NVIDIA announced Halos for Robotics on June 22–23 — the first full-stack safety system designed specifically for physical AI and humanoid robots. It is not a single product but an entire vertical: hardware, software, certification framework, and inspection lab, all integrated.
The system has three layers. At the bottom is NVIDIA IGX Thor, the industrial-grade compute platform that runs the safety stack in hardware-isolated environments. Above that sits Halos OS, the software layer that monitors robot behavior against certified safety constraints in real time. Capping it is what NVIDIA calls the world’s first ANAB-accredited AI safety inspection lab — a facility that will audit and certify robot systems before they go into production, backed by six major certification bodies including TÜV Rheinland and UL Solutions.
The depth of the engineering behind this matters. NVIDIA says Halos for Robotics is built on 18,600+ engineering years of accumulated work from the automotive autonomous driving space — primarily from DRIVE. That’s not a marketing number; it reflects a decade of compliance work with ISO 26262, SOTIF, and ASIL-D standards, now being translated into a humanoid robot context.
Agility Robotics is the launch partner. Its Digit humanoid robots — already deployed in warehouse operations at Amazon, GXO, Schaeffler, and Toyota Manufacturing facilities — will be the first to run Halos in production. Forty-plus ecosystem partners joined at launch, covering everything from actuator manufacturers to simulation platforms.
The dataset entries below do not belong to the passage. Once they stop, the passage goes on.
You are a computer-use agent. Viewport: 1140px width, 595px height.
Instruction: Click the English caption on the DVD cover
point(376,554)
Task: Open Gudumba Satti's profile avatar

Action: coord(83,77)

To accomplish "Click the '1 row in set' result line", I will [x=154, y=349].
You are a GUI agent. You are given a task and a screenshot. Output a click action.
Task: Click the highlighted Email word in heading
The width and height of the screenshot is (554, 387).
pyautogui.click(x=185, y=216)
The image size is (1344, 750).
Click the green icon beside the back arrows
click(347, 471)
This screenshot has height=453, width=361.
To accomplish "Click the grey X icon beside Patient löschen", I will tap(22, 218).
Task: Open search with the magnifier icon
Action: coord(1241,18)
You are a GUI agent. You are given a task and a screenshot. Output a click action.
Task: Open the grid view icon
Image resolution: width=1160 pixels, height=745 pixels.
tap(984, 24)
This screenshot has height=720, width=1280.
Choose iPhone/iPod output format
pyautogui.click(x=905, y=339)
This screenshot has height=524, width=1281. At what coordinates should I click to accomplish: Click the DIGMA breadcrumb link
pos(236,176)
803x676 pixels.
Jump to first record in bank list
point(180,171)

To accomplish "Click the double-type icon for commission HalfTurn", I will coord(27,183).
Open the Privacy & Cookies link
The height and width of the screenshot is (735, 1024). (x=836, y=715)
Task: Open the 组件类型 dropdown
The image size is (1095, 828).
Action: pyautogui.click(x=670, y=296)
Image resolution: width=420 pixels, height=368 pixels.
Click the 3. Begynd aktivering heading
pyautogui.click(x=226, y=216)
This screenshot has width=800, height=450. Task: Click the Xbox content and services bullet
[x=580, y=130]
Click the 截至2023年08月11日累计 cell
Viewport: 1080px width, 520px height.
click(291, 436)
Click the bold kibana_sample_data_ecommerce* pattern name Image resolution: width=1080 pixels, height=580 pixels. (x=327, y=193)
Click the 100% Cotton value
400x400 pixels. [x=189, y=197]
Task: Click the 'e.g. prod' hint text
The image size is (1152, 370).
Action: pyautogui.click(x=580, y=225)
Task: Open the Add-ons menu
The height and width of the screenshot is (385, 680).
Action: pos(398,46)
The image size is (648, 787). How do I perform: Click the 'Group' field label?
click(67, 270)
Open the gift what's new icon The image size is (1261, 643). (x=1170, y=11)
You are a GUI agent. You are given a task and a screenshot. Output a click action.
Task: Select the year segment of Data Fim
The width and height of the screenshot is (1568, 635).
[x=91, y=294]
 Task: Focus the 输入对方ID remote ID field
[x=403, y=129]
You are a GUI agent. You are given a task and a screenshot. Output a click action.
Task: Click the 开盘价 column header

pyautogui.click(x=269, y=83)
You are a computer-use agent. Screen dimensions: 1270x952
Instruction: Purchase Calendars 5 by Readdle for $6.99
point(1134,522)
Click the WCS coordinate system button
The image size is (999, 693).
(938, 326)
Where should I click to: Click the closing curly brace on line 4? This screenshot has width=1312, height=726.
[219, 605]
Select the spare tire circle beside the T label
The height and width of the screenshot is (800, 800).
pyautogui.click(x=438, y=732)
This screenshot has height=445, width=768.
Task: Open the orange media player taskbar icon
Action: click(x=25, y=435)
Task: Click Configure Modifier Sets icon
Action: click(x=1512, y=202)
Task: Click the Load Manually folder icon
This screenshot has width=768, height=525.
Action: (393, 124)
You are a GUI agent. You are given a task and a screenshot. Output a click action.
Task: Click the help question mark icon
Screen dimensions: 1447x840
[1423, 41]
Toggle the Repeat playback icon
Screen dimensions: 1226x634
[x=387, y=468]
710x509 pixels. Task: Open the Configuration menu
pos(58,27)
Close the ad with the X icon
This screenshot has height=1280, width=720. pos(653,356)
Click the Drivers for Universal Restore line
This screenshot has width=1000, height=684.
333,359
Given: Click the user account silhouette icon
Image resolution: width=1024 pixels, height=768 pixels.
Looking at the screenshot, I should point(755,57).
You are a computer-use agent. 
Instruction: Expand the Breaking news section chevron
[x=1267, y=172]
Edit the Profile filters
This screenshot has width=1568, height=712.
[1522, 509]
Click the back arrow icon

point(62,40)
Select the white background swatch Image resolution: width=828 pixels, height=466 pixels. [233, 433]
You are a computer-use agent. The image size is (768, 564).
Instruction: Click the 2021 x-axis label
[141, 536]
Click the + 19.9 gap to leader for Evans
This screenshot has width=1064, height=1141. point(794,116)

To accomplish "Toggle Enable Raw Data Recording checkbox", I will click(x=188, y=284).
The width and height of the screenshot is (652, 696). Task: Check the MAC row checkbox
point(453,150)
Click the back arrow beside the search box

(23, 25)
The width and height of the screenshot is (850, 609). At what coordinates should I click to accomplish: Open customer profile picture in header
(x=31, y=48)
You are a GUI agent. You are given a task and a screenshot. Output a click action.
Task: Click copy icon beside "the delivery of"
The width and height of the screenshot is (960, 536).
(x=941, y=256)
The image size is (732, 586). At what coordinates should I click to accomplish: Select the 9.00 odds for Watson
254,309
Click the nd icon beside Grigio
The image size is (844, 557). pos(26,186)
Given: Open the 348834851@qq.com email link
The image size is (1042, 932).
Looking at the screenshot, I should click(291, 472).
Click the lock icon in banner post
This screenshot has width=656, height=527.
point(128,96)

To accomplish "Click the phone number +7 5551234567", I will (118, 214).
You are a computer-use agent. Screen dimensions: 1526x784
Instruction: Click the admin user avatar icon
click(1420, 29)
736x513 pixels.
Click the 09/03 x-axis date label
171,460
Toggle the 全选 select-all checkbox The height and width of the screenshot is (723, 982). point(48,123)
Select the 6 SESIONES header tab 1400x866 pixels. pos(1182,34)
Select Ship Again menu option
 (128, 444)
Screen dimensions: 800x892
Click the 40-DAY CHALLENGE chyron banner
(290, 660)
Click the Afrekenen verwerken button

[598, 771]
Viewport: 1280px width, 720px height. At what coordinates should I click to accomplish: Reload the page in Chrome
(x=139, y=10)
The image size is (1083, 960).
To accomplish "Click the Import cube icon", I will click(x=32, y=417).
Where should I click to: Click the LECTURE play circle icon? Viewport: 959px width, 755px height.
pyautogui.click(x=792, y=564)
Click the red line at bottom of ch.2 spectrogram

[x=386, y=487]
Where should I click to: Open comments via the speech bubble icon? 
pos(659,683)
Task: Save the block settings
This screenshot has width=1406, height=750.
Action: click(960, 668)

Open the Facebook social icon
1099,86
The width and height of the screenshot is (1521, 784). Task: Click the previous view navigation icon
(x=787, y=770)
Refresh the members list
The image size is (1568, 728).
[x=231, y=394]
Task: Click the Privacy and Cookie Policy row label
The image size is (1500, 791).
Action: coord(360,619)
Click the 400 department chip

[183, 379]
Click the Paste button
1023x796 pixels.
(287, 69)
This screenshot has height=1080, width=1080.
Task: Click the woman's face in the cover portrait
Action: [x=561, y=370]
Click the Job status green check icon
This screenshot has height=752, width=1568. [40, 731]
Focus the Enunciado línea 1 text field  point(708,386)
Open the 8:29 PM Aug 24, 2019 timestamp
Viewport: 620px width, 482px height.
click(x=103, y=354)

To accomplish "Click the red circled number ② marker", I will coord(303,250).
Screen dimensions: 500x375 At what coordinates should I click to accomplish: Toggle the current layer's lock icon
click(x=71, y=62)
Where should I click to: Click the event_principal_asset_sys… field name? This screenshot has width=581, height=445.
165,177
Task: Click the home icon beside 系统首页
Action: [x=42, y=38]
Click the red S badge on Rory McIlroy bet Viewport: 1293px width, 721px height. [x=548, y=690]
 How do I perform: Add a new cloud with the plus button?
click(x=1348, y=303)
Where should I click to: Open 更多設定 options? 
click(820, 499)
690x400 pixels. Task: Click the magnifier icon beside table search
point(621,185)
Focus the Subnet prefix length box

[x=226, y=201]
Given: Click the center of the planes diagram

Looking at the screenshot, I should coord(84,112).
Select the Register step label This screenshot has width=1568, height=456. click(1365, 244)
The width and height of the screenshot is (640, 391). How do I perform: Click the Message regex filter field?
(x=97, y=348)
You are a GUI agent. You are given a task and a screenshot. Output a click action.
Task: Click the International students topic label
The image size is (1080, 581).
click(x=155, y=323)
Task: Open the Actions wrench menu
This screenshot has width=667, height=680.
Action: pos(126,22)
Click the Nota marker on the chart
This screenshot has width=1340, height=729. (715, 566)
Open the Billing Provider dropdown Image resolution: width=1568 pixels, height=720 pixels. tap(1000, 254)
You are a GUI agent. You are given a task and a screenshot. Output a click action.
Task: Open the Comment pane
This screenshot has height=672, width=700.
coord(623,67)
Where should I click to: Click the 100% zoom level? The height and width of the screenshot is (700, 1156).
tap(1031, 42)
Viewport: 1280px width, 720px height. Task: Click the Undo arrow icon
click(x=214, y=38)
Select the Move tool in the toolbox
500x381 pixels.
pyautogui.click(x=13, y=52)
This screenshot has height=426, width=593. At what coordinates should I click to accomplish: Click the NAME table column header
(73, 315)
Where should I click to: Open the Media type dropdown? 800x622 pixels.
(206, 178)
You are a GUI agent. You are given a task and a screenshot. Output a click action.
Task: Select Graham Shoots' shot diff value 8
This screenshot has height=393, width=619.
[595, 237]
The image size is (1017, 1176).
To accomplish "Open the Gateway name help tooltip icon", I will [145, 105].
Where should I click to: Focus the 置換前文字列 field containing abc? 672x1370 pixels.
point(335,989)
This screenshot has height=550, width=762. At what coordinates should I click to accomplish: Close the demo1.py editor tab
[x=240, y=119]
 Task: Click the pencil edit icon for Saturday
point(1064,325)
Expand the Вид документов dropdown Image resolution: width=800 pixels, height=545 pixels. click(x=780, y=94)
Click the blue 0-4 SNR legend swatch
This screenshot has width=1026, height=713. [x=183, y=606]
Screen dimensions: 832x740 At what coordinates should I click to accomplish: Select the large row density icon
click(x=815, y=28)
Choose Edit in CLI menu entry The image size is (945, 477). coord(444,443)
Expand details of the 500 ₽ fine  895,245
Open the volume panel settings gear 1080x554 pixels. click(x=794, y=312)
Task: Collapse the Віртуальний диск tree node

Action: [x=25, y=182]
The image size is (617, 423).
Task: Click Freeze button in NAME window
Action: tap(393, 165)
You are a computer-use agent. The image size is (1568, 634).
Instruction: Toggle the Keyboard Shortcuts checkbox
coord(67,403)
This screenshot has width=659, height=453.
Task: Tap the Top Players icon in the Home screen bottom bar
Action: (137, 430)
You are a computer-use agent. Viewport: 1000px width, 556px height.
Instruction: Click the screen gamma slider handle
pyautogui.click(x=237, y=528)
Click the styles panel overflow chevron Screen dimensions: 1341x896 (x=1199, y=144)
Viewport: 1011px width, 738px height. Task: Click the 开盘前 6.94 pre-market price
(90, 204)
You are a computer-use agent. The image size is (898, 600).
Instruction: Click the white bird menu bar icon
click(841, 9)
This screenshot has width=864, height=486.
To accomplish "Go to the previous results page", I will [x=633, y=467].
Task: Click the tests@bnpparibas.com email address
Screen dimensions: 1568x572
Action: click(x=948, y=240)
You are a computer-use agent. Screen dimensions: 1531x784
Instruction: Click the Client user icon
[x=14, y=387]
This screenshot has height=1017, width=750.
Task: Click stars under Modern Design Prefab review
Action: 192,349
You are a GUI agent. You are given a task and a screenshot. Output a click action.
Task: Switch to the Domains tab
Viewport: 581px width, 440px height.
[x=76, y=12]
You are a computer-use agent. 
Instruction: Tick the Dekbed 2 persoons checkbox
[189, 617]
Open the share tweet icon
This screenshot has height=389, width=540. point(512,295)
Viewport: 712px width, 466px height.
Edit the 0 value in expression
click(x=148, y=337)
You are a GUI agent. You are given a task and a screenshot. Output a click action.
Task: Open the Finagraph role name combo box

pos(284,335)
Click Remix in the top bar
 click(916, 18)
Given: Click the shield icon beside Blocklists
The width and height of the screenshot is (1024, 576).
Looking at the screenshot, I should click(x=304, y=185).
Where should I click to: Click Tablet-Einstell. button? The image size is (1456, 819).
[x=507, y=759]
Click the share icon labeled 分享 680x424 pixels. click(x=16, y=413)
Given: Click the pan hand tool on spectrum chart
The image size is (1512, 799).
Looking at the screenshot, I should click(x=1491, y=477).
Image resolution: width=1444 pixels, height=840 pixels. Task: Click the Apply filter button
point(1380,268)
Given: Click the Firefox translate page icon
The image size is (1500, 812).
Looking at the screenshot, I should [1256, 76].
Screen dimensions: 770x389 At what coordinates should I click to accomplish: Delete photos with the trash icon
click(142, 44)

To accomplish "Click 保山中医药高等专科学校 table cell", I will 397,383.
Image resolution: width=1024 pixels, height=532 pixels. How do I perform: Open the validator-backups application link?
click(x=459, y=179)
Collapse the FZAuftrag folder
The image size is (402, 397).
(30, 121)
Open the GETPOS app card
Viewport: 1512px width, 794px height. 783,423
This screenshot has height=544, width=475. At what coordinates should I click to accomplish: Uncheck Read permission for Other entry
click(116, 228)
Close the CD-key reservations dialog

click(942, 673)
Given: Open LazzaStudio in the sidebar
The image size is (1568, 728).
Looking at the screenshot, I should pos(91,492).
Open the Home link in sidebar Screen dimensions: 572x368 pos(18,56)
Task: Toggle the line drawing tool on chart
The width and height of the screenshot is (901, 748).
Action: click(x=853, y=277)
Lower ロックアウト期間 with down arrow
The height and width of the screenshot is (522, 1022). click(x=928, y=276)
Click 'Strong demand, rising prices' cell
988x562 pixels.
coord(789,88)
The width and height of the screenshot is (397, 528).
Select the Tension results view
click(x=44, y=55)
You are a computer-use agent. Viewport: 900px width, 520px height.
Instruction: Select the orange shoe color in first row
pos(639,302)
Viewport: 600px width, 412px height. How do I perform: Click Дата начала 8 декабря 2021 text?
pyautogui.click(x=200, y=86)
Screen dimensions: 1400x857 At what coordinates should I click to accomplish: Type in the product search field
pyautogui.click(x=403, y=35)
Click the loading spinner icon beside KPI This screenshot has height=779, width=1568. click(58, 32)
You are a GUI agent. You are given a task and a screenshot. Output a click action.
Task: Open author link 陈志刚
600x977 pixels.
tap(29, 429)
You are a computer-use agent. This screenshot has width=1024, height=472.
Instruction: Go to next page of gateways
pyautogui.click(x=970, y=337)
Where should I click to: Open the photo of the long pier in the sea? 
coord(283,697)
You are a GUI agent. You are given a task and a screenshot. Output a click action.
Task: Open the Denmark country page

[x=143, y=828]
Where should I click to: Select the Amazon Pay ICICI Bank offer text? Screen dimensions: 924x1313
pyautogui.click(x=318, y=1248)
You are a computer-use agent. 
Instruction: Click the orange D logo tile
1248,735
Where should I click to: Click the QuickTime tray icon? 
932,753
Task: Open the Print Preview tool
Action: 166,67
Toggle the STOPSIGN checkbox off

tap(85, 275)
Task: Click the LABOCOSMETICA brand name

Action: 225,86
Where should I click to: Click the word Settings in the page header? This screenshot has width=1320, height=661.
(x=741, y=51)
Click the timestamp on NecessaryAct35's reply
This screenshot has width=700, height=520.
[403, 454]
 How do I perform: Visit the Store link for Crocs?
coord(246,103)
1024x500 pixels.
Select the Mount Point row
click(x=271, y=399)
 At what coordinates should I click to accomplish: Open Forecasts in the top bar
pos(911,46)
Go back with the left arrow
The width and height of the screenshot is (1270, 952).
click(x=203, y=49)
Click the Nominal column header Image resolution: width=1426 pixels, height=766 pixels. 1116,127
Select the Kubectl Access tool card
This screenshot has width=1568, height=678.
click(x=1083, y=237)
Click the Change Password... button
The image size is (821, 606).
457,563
Why does this matter now? Humanoid robots are no longer a research curiosity. Amazon confirmed Digit units picking and placing items in live fulfillment centers. GXO is running them in logistics sorting. Toyota is testing them on factory floors. The question stopping enterprise-scale adoption isn’t capability — it’s certification. Facility managers and insurers need documented proof that a robot won’t hurt workers. Halos for Robotics is NVIDIA’s answer to that certification gap.
The timing is also strategically sharp for NVIDIA. The GPU data center business has a ceiling dictated by AI training workloads. Physical AI — robots, autonomous vehicles, industrial automation — is the next expansion layer. Building the safety stack now positions NVIDIA not just as the chip vendor for these systems but as the platform gatekeeper, similar to what it did with CUDA in the ML space.
The Halos OS software and IGX Thor hardware are available now. Certification services through the ANAB lab are expected to begin accepting submissions in Q3 2026.